**Data**:
============================================================
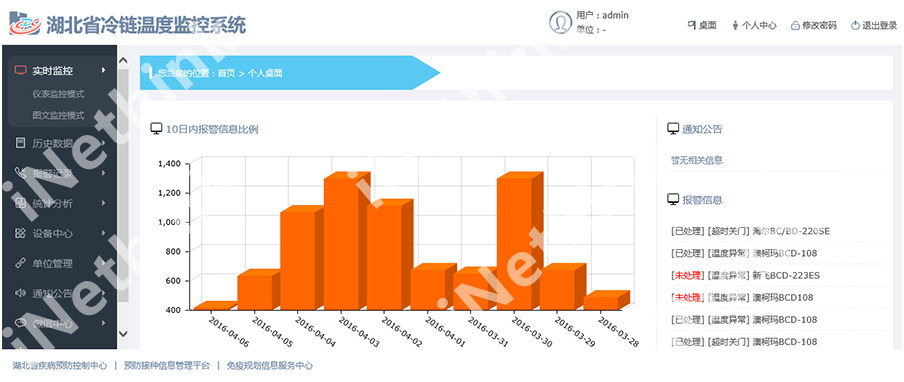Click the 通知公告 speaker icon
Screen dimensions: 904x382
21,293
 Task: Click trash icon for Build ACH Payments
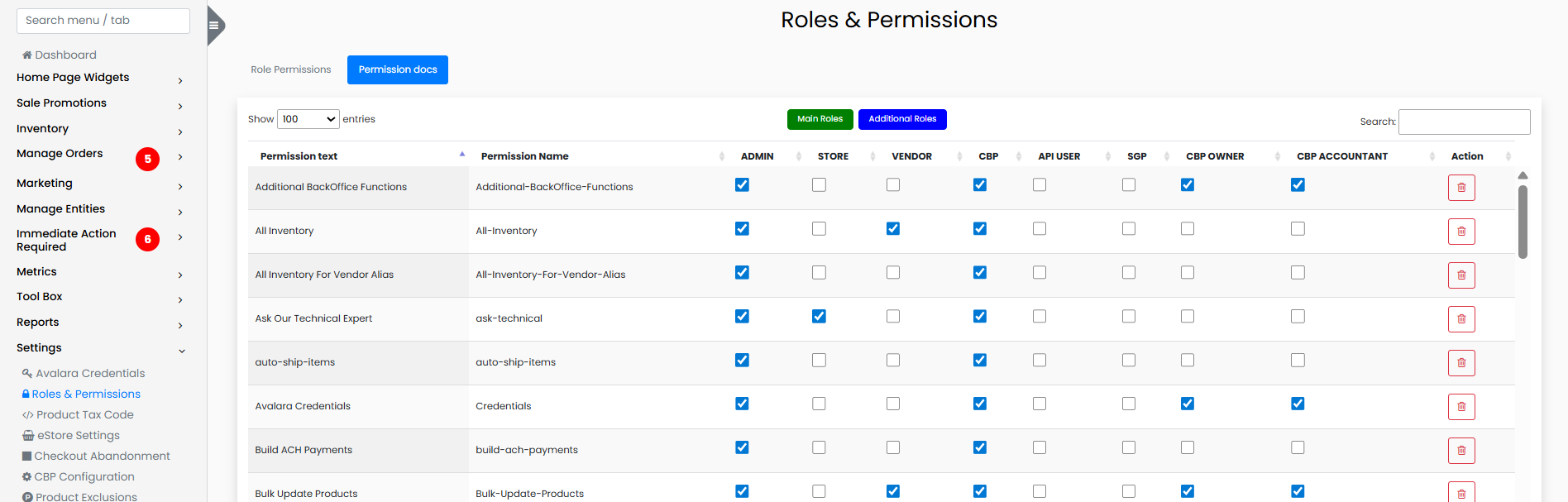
============================================================
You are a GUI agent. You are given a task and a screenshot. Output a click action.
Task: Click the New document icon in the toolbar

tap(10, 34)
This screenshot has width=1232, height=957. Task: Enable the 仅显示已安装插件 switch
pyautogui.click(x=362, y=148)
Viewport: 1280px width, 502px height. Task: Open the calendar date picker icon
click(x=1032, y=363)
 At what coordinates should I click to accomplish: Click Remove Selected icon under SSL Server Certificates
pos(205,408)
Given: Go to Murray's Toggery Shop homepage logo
============================================================
**Task objective**: Locate each line of the data above that contains the word "height" and copy those lines. Case matters.

**Expected output**:
This screenshot has width=1232, height=957. Task: Enable the 仅显示已安装插件 switch
Viewport: 1280px width, 502px height. Task: Open the calendar date picker icon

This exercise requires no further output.